== Excerpt provided

Gigs: Betty Debnam Hunt

The woman behind the Mini Page

by Elizabeth Lincicome
photographs by Madeline Gray

Betty Debnam’s zest for lifelong learning is contagious. “I feel very strongly that elementary education begins at any age,” Debnam says. “It can begin at age seven or eight, or at age 78, and that is essentially why I started the Mini Page.”

After 48 years, the weekly educational newspaper supplement founded by Debnam in 1969 continues to be a favorite of not just young readers, but also their teachers and parents. The Mini Page is loved for its snappy writing, its endearing illustrations, its fun-yet-educational games and puzzles, and its approachable recipes. It’s the right mix, and its 88-year-old creator remains insightful, affable, and young-at-heart at home in Raleigh today. “The Mini Pages tried to bring a caliber of education that had not yet existed in newspapers.”

====
== Dataset extract

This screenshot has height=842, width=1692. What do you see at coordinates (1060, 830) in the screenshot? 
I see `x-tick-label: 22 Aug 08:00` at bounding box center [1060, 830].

====

• Apply what you read:
a – In the profile of Betty Debnam Hunt, what year did she found the Mini Page?
b – Continue the profile of Betty Debnam Hunt and the Mini Page from where it stops.

• Outputs by task:
a – 1969

b –
Creative sell

The first edition of the Mini Page ran Aug. 29, 1969, with a back-to-school theme that included a profile of Los Angeles Rams quarterback Roman Gabriel and a Faces in the News section asking readers to identify a photo of Spiro Agnew, the 39th U.S. vice president. Today, the pages’ subject matter remains diverse and in-
demand. The supplement is now syndicated through Universal Uclick and published in over 500 papers nationally and internationally, including in the Sunday News & Observer on the back of the Work and Money section. 

But in the beginning, it had a much smaller circulation, and it was Debnam’s hard work that created a product with staying power. Debnam moved to Raleigh at the age of 12 and attended Saint Mary’s  School and UNC-Chapel Hill before earning a master’s in education from Duke. She was working locally as a first and second grade reading teacher when she thought up the Mini Page. While serving on a social studies committee for city schools, “we were discussing the idea of offering a mini-unit for teachers and children,” Debnam says. She calls the Mini Page a “boiled down” version of the committee’s notion. “I would write it for kids, but it would be useful for teachers and parents, as well, because it was so easy to understand. It would also be useful for older kids or even adults who found reading the newspaper to be a challenge.”

Her end goal, she says, was to raise the bar: to first capture young students’ interest, and then to “build their background knowledge about subjects that everyone needs to know to solve real-world problems and become curious citizens.”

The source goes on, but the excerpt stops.